* _PAGE EXCERPT_:
□ □ □ □

However, most parents know that summer has a downside: the sun setting so much later in the day (the sun sets as late as 8:30 in June.) makes it harder to maintain kids’ bedtime schedules. Here’s what you can do to balance out the sleep-stealing effects of summer sun and fun.

When Do Kids Need to Go to Sleep?

When kids don’t get enough sleep at night, it can have far more serious consequences than just a case of the morning grouchies. Sleep deprivation in children and teens has been linked to behavioral problems, poor school performance, emotional issues, and health problems such as obesity. The National Sleep Foundation recently updated its recommendations for how much sleep kids really need. Here’s the ideal amount of sleep by age for kids:

    • Toddlers (1-2 years): 11 to 14 hours per day (including naps)
    • Preschoolers (3-5 years): 10 to 13 hours per day
    • School Agers (6-13 years): 9 to 11 hours per night
    • Teenagers (14-17 years): 8 to 10 hours per night
    • Young Adults (18-25 years): 7 to 9 hours per night

little boy eating ice cream cone.jpgSticking to a regular bedtime (regardless of how light it is outside) can help ensure that kids are getting enough shut-eye. Calculate bedtimes based on what time your kids get up each morning using the chart above. For example, a seven-year-old who has to get up at 7am to catch the bus to daycamp should go to bed between 8pm and 10pm. Adjust on an individual basis–if it typically takes Junior a little while to fall asleep, or if your kid really does best with 11 hours of sleep, aim for the earlier end of the spectrum.

Creating the Perfect Sleep Environment

If the fact that it’s still light outside at 9pm is making it hard for your kid to fall asleep, there are several things you can do to transform their bedroom into a cave-like environment that’s conducive to quality snoozing. Blocking out light, drowning out sound, and nailing the right temperature are key.

    • Consider investing in a sleep machine, sometimes called a white noise machine. These often take the form of small, radio-like boxes, though there are some specifically marketed for kids. What it looks like doesn’t matter as much how it sounds. Look for machines with several different sound options so you can experiment and find what works best for your child.

□ □ □ □

* _BRIEF 1_: List every age group named in the article on kids' summer sleep, each with the sleep range the article gives for it.
* _BRIEF 2_:
Answer these questions from the article on kids' summer sleep:
(a) How late does the article say the sun sets in June?
(b) Which organization recently updated its recommendations on how much sleep kids need?
(c) What three things does the article call key to a good sleep environment?
* _BRIEF 3_: Extend the article on kids' summer sleep, picking up right after its last sentence.

Collected data:

□ □ □ □

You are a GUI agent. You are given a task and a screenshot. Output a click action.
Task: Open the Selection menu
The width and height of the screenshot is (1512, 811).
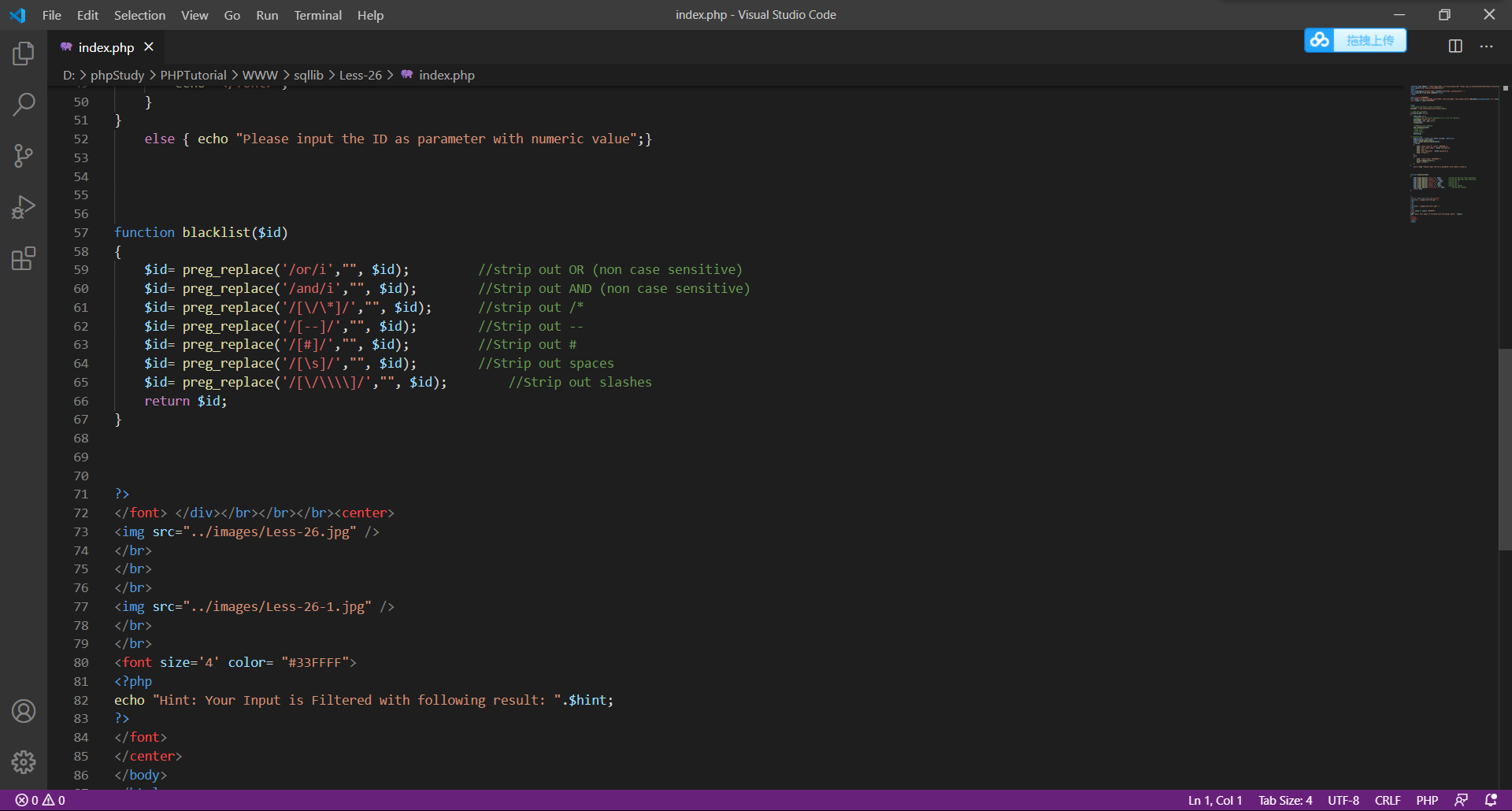click(x=139, y=15)
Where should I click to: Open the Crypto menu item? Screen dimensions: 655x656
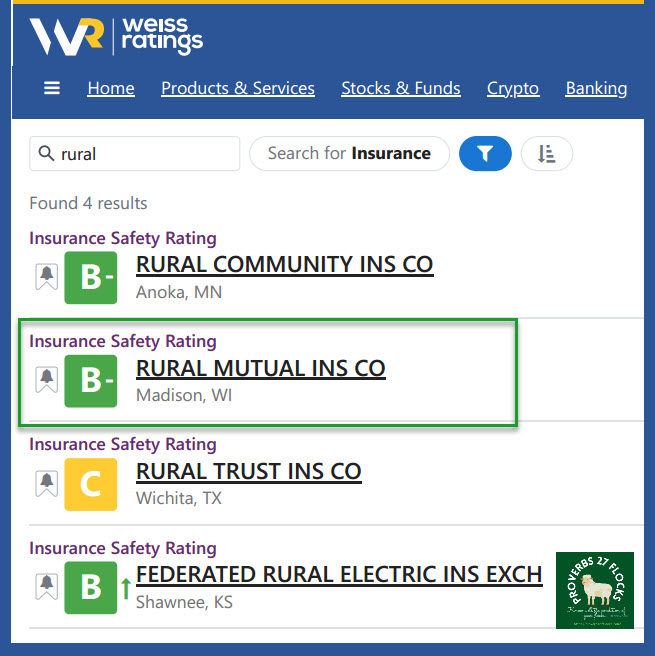coord(513,88)
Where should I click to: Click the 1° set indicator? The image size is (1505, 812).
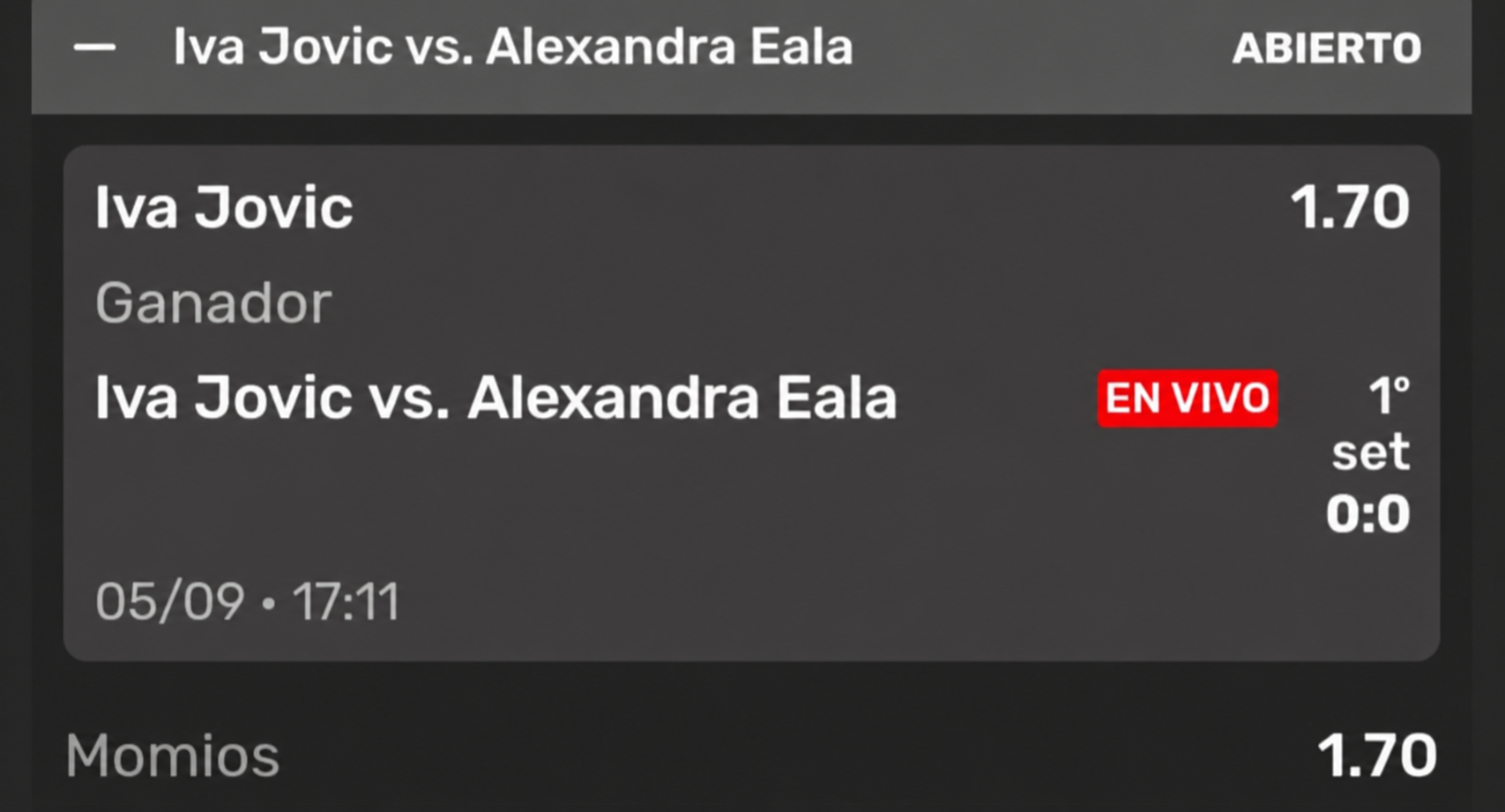click(1371, 423)
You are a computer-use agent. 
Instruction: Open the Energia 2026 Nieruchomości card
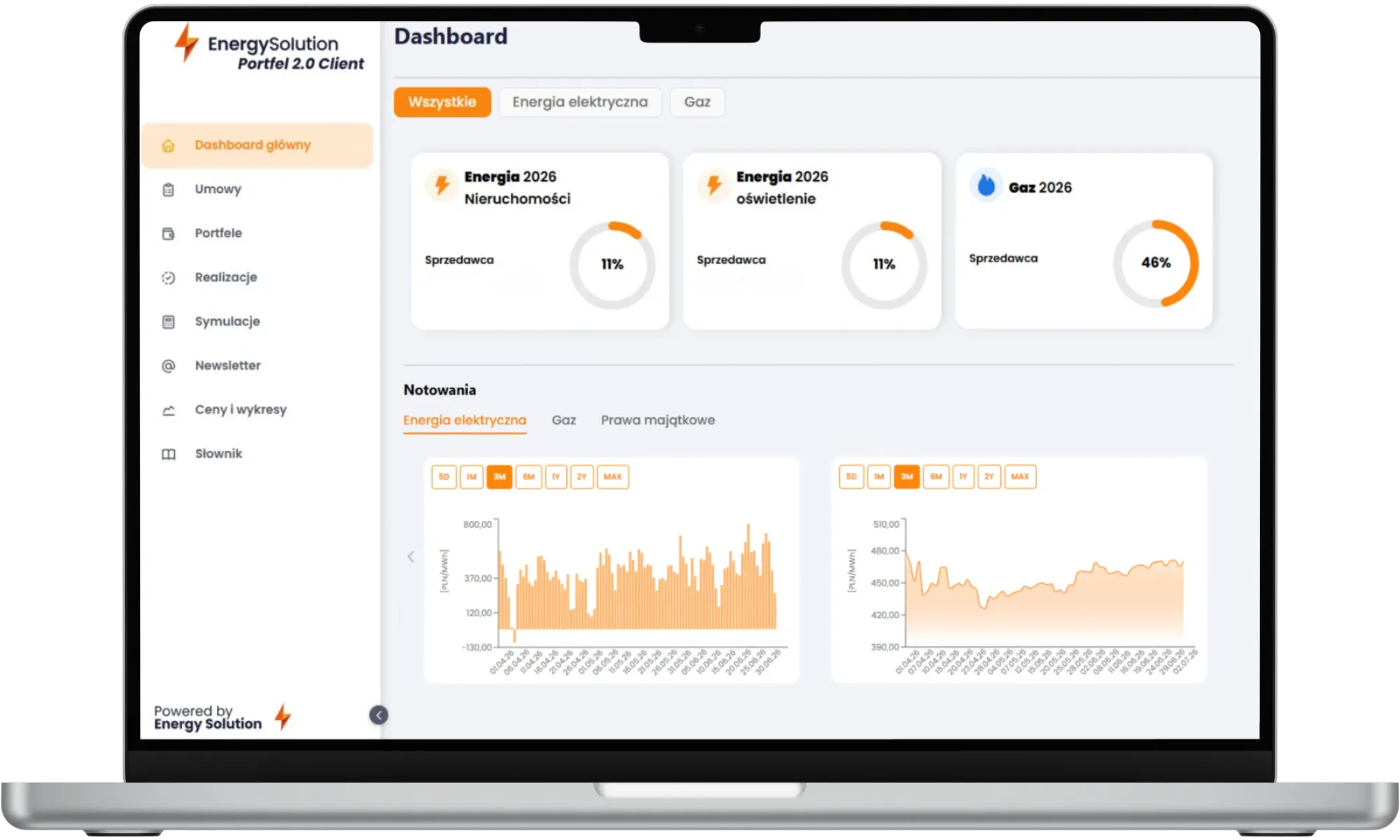pos(540,241)
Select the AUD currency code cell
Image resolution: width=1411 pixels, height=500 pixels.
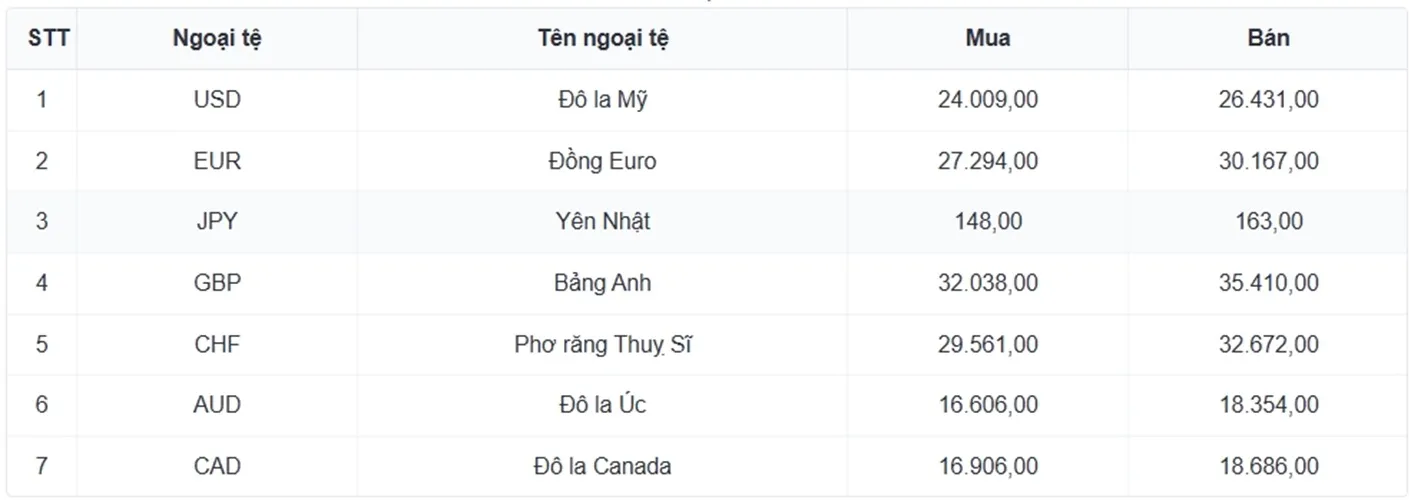click(217, 405)
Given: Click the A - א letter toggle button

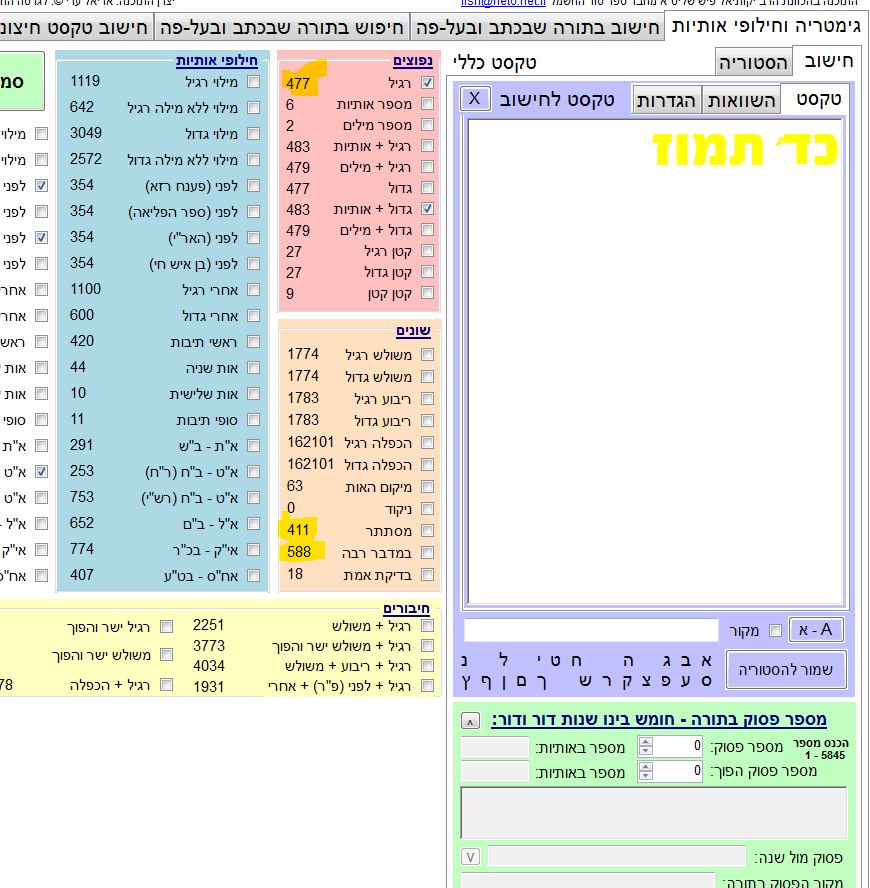Looking at the screenshot, I should (817, 629).
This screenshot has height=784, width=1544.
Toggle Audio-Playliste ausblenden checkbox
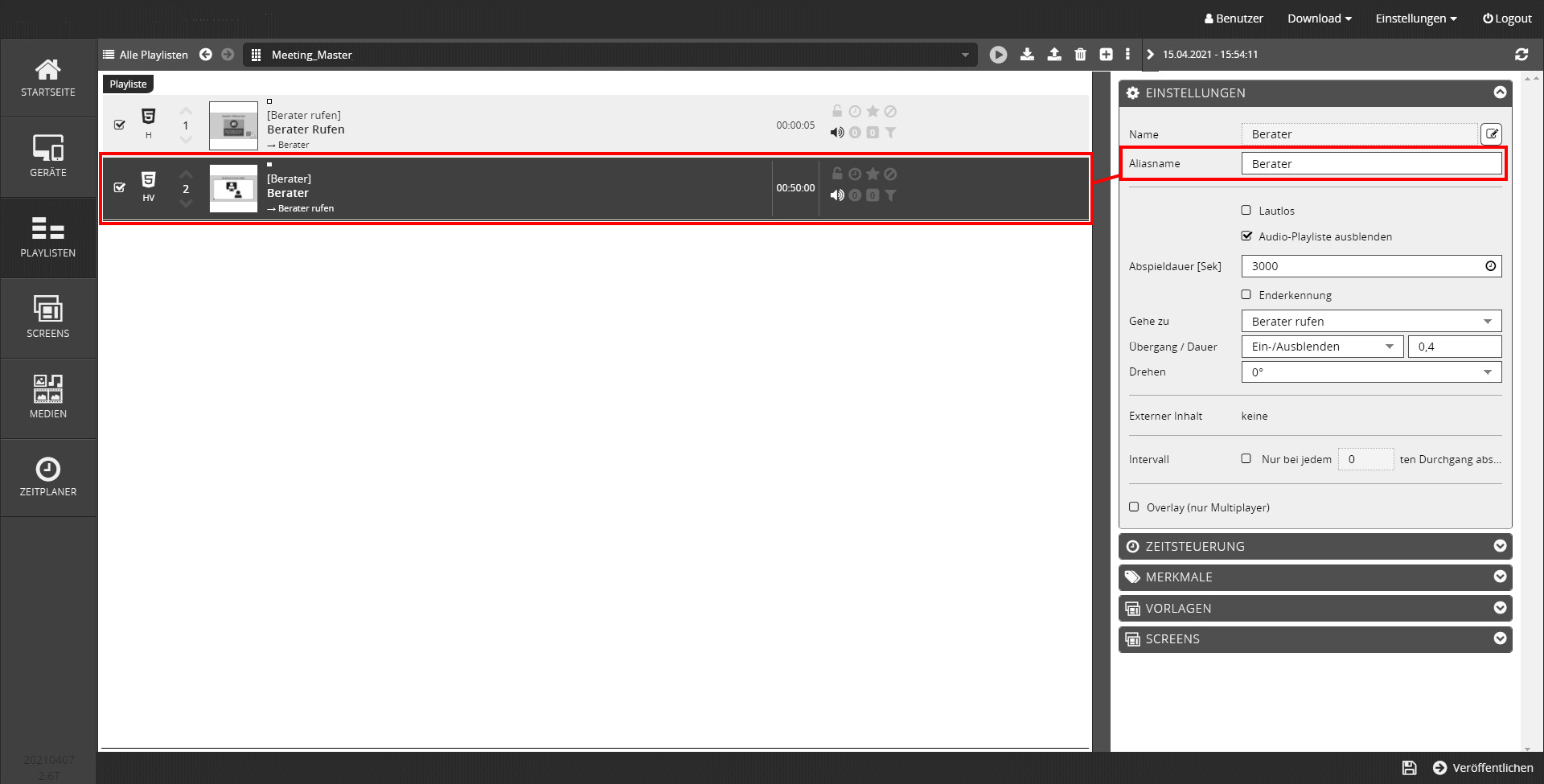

□ □ □ □

* _ANSWER SPACE 1_:
- Toddlers (1-2 years): 11 to 14 hours per day (including naps)
- Preschoolers (3-5 years): 10 to 13 hours per day
- School Agers (6-13 years): 9 to 11 hours per night
- Teenagers (14-17 years): 8 to 10 hours per night
- Young Adults (18-25 years): 7 to 9 hours per night

* _ANSWER SPACE 2_:
(a) As late as 8:30.
(b) The National Sleep Foundation.
(c) Blocking out light, drowning out sound, and nailing the right temperature.

* _ANSWER SPACE 3_:
Blackout curtains in child's room

    • Get some kids blackout curtains. Room-darkening curtains are available in varying degrees of light blockage, with blackout curtains offering maximum darkening power. Today, they come in a wide selection of kid- and teen-friendly designs. Bonus: they also help muffle outside sounds.
    • Dial back the thermostat. Did you know that the ideal room temperature for sleeping is between 60 and 67 degrees? This allows the body temperature to drop, a requirement for initiating sleep.
Should You Worry About Screen Time?

As a parent, it’s virtually impossible to escape various facts (and opinions) about kids and screen time. If your child is having trouble sleeping, those gadgets may actually be to blame. A study published by the American Academy of Pediatrics found that watching a screen, such as a TV, video game, computer, or phone in the two hours before bedtime makes it harder for kids to fall asleep. Consider implementing a “no screens before bedtime” rule and see if it helps in your home.

While it may take a little work to get kids into a healthy sleep routine this summer, the payoff is well worth it. Everyone will have a lot more fun on their various, sun-soaked adventures if the kids are well-rested.